Copy out the data from the line with "You are a computer-use" to the line with "[x=1744, y=70]", both lines included, without the pictures.

[start of INFORMATION GIVEN]

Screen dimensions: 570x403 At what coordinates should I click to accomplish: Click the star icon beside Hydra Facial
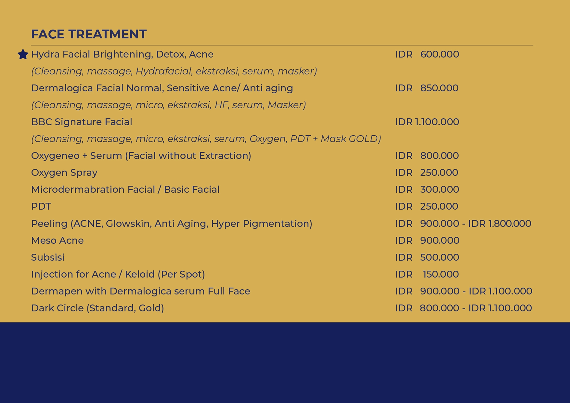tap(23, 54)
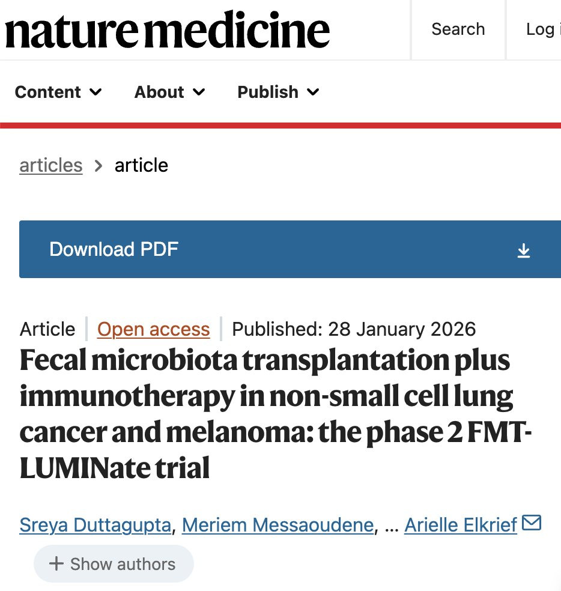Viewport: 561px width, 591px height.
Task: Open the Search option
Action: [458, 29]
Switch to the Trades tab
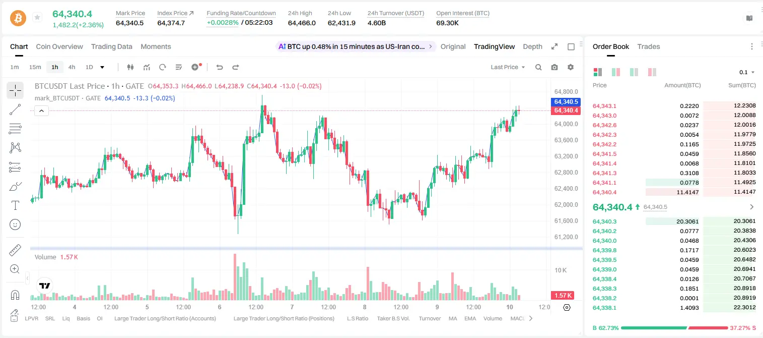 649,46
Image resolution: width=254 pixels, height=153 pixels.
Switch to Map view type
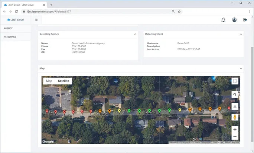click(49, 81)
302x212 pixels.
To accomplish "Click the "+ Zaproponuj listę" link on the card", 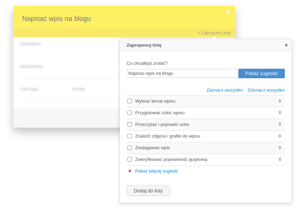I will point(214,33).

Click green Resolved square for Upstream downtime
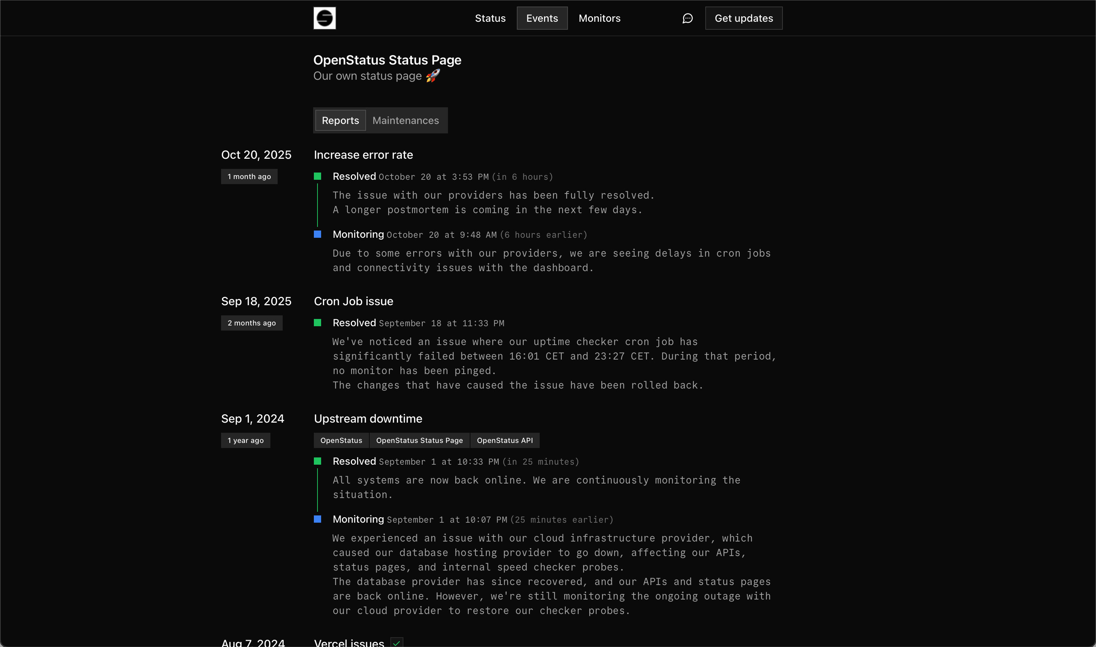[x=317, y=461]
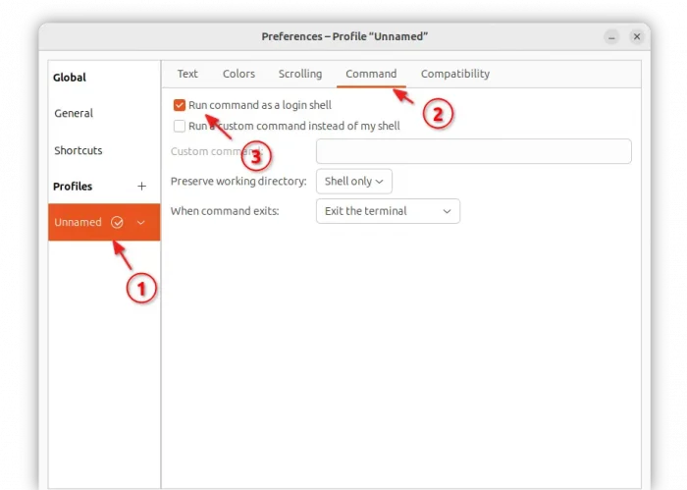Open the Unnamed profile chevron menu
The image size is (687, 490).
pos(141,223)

[end of INFORMATION GIVEN]
[start of INFORMATION GIVEN]

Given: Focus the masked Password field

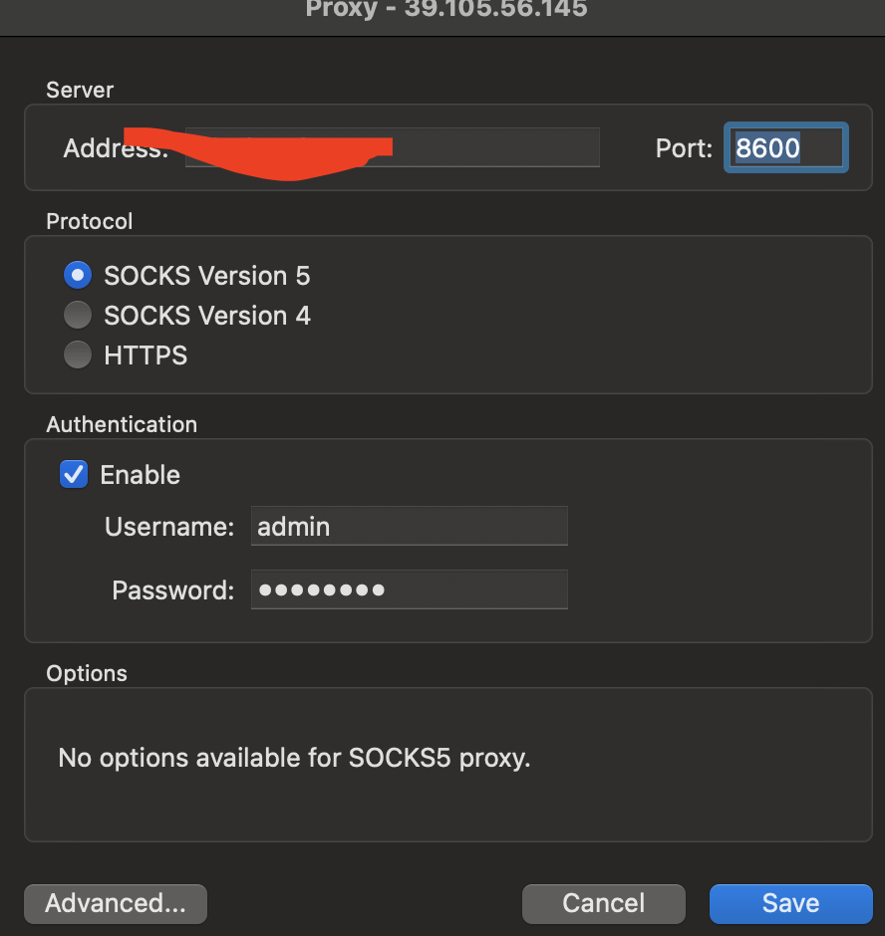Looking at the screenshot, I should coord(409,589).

[end of INFORMATION GIVEN]
[start of INFORMATION GIVEN]

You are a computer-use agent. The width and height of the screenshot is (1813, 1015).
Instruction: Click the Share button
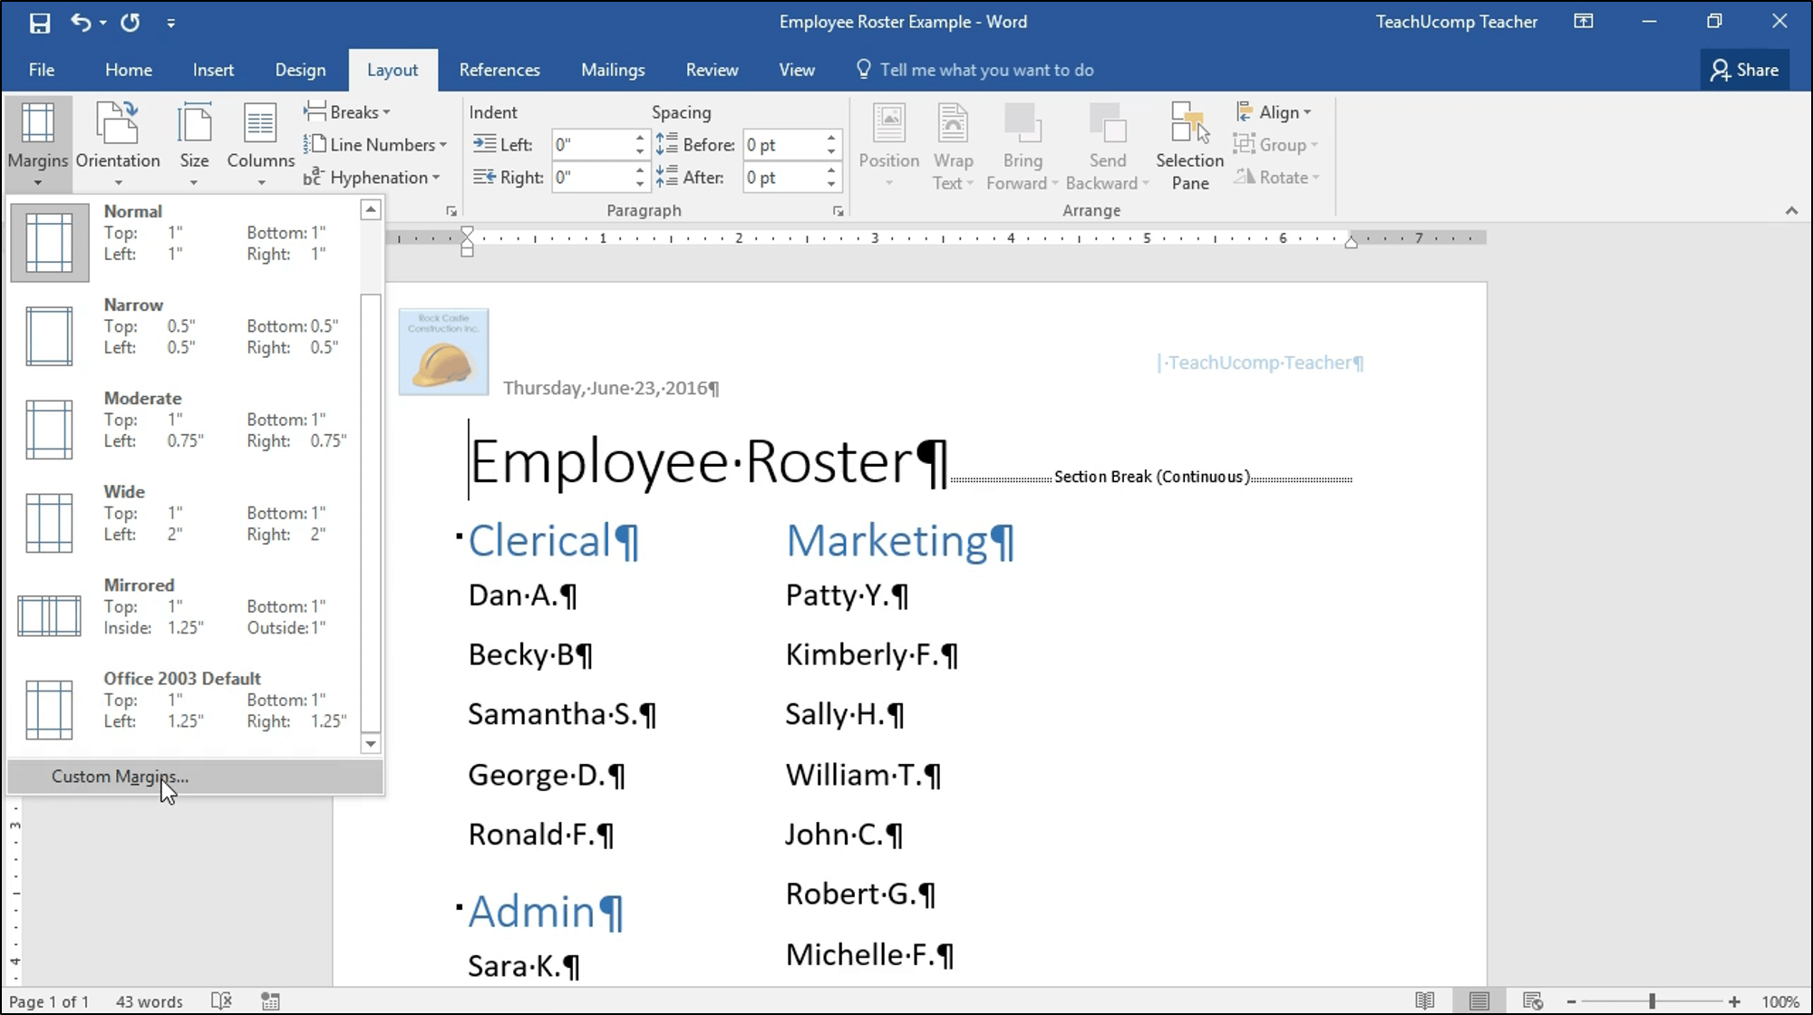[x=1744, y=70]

[end of INFORMATION GIVEN]

*SOLUTION TO THIS EXERCISE*.
You are a computer-use agent. The width and height of the screenshot is (1813, 1015).
Instruction: Click the Share button
[x=1744, y=70]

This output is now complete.